### DATA EXCERPTS ###
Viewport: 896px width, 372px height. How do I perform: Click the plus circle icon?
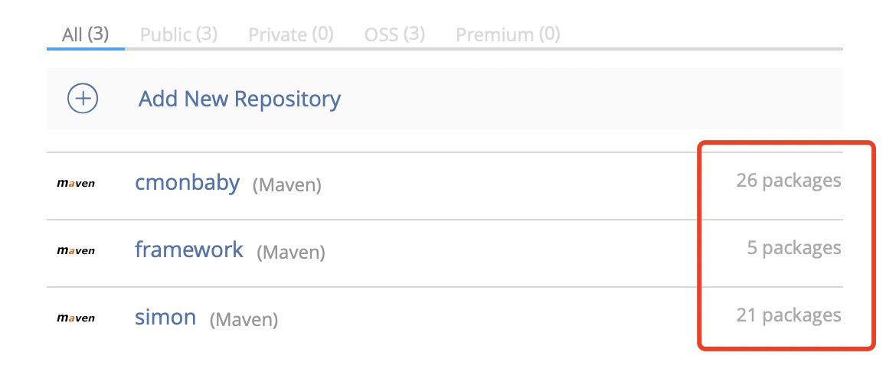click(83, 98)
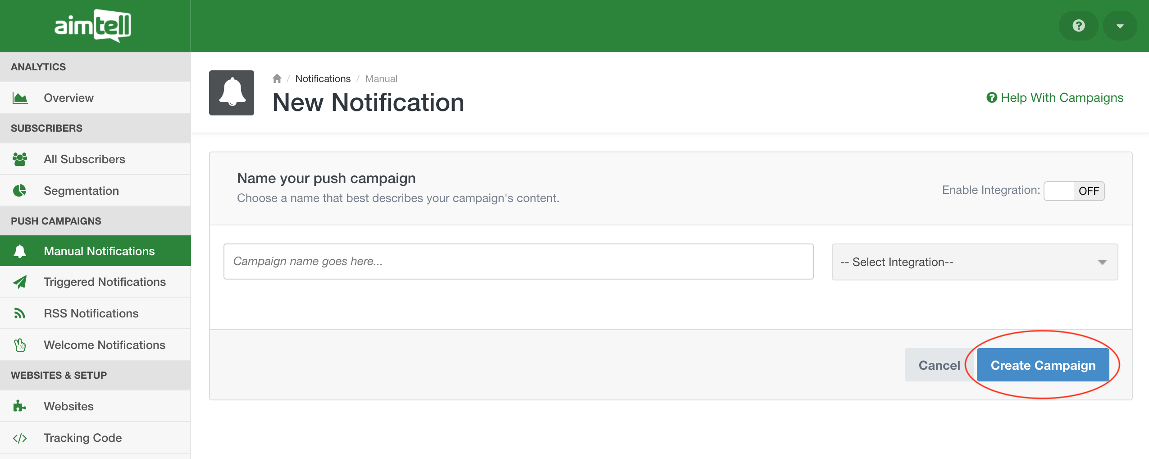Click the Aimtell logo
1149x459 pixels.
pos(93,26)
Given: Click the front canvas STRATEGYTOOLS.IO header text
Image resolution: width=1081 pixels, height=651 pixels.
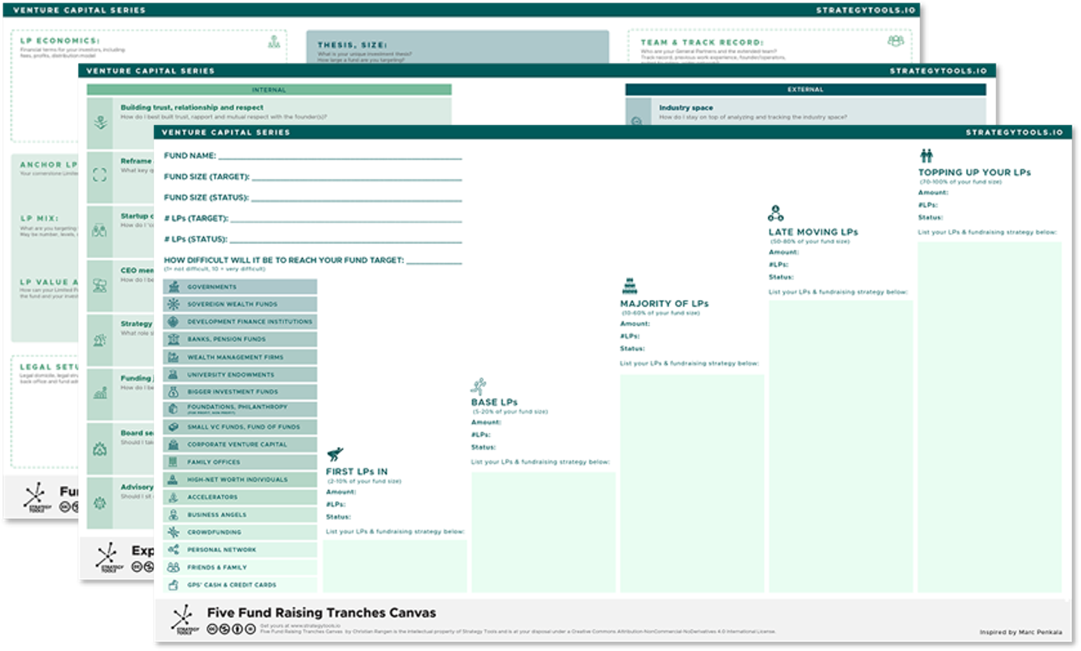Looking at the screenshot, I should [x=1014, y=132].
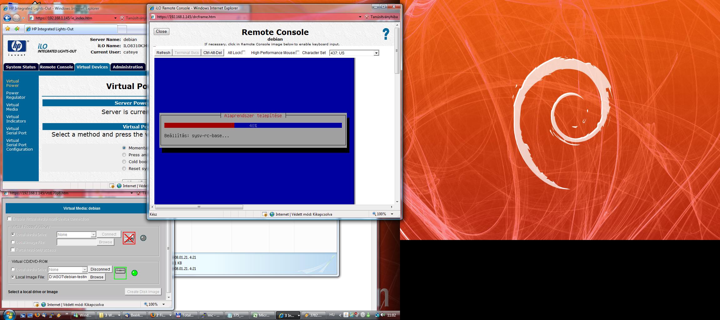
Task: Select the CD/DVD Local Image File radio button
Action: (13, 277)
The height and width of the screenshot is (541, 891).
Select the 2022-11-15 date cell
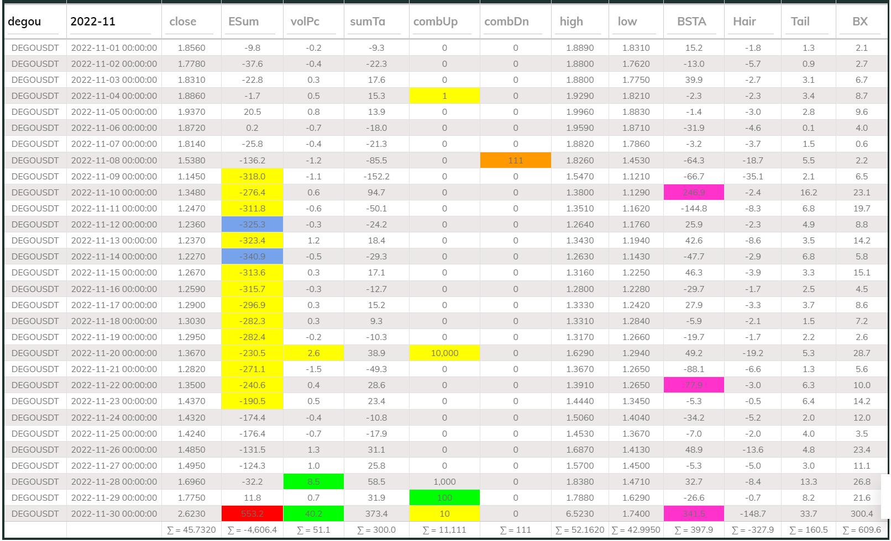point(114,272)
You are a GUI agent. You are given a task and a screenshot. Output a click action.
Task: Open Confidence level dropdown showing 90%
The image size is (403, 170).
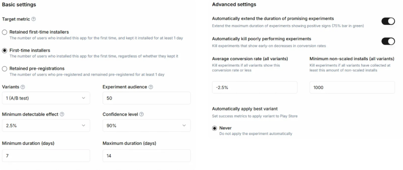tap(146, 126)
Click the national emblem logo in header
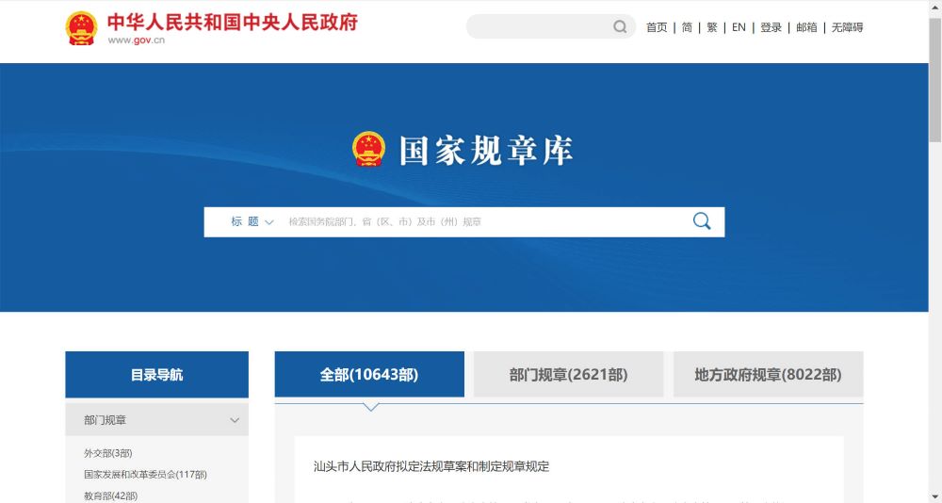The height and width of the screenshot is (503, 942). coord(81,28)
###
### DATA EXCERPTS ###
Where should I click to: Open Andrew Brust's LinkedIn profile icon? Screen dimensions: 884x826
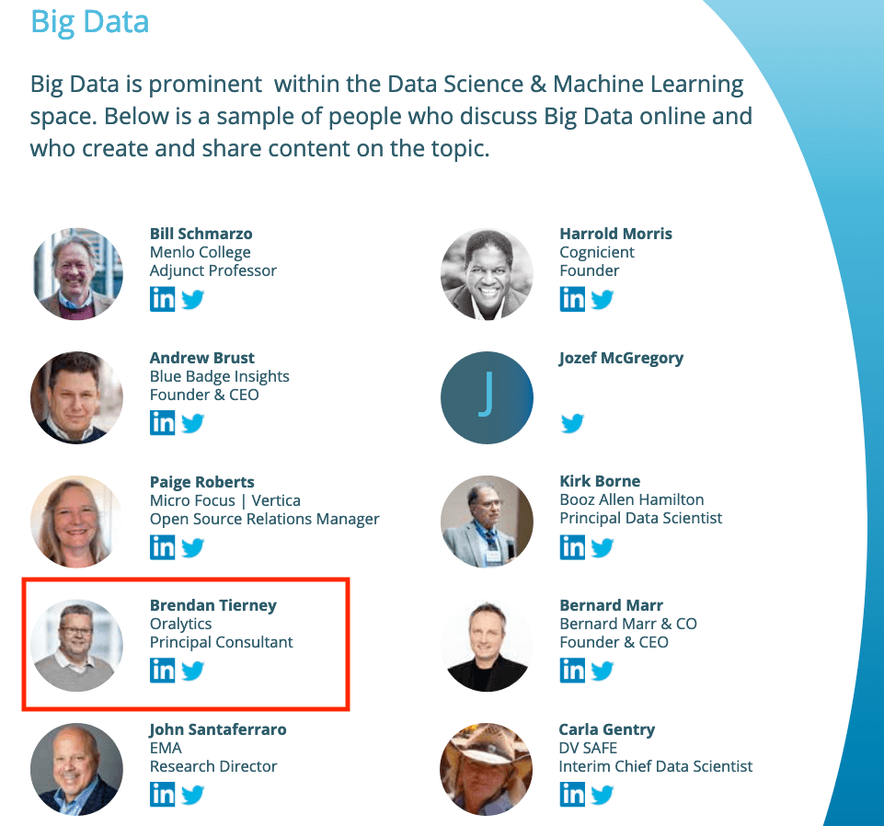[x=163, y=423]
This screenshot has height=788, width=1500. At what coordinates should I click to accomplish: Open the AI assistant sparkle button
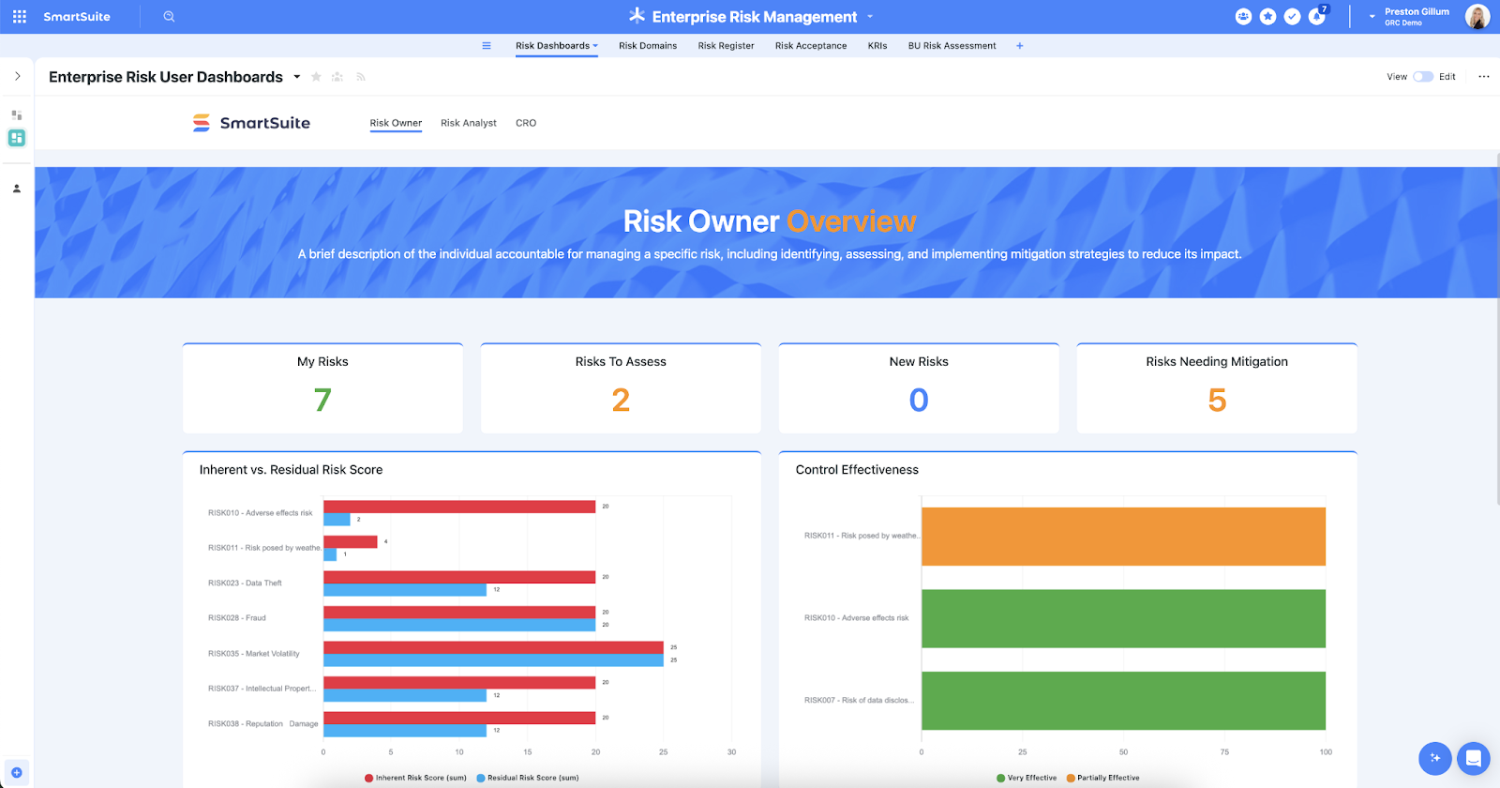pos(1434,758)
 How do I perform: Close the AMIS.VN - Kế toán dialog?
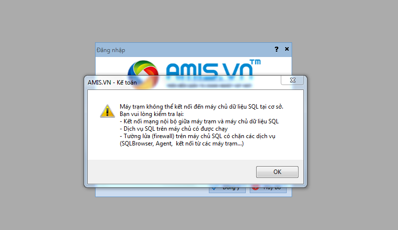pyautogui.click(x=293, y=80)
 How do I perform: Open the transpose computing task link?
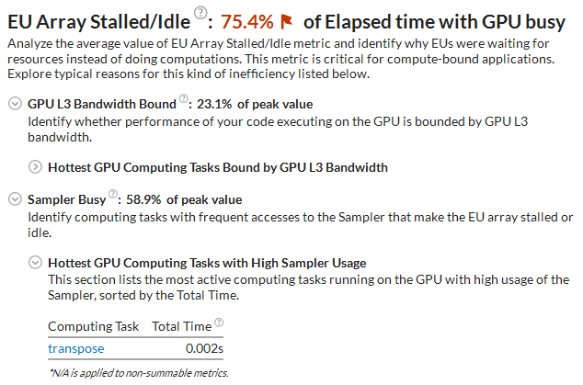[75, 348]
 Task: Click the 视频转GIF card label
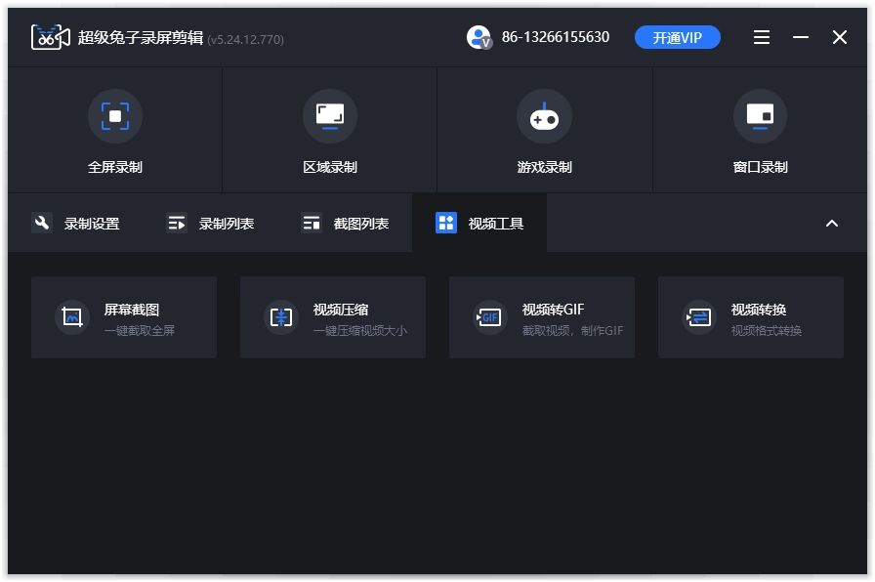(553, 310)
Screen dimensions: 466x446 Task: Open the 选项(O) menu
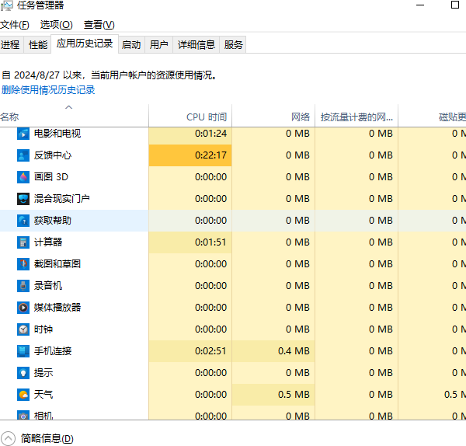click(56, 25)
###
EXERCISE BRIEF | From the records above, copy only the lines running from the line containing "Viewport: 896px width, 372px" to the line containing "Given: Click the", both ends included. Leave the pictures out.

EXERCISE SOLUTION |
Viewport: 896px width, 372px height. How do I perform: Click the plus circle icon?
click(83, 98)
Click the Aimtell logo
1149x459 pixels.
pos(93,26)
Given: Click the front canvas STRATEGYTOOLS.IO header text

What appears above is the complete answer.